In SSA establishing an ERM framework, SSA included creating a council to govern the agency’s ERM function. The council includes the agency’s CIO and CISO and facilitates coordination between cybersecurity and ERM functions.

“This should help SSA address cyber risks in the context of other risks and their potential impacts on the mission of the agency,” wrote GAO.

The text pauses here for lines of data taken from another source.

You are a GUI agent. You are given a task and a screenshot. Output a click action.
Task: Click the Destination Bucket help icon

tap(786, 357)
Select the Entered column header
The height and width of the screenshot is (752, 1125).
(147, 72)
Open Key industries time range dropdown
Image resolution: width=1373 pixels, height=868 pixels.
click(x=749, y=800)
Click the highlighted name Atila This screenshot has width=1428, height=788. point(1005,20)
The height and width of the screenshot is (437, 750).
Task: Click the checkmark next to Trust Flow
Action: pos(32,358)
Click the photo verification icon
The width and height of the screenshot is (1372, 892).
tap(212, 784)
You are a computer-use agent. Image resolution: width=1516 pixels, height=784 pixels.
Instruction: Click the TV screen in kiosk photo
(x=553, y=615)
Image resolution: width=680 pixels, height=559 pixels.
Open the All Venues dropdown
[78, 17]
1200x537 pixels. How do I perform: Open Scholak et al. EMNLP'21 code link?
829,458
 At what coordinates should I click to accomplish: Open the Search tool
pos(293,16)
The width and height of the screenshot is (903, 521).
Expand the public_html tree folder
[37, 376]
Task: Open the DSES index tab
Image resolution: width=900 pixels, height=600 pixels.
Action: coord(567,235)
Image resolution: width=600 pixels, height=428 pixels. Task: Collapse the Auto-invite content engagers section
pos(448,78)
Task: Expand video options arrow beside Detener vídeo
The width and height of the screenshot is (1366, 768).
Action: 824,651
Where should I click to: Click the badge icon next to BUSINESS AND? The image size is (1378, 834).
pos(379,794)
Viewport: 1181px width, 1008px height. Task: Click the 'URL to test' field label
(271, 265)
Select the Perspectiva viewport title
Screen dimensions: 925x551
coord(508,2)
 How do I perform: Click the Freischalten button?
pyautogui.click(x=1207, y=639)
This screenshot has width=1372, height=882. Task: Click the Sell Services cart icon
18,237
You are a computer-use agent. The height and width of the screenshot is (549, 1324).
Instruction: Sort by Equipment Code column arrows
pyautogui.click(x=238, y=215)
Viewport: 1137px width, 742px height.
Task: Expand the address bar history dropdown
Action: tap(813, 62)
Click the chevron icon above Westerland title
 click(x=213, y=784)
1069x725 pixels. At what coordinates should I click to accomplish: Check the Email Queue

The remaining open priority recommendations include:

  1. Improving SSA’s ability to detect, prevent, and recover potential DI benefit overpayments to the concurrent receipt of FECA benefits by having the Commissioner of Social Security “strengthen internal controls designed to prevent DI overpayments due to the concurrent receipt of FECA benefits by implementing the alternative that provides the greatest net benefits;”
  2. Adjust the minimum withholding rate to 10 percent of monthly DI benefits to allow quicker recovery of debt to ensure effective and appropriate recovery of DI overpayments and administration of penalties and sanctions;
  3. Develop and implement a process, documented in policies and procedures, to measure the effectiveness of SSA’s corrective actions for OASDI and SSI improper payments; and
  4. Establish a plan and time frame for reviewing the predictive model’s design, consider additional data sources that allow for additional screening or modeling of potentially high-risk organizational payees, and ensure that subsequent design decisions are documented sufficiently to develop a process more fully understood and replicated with minimal further explanation.

SSA agreed with the four remaining recommendations.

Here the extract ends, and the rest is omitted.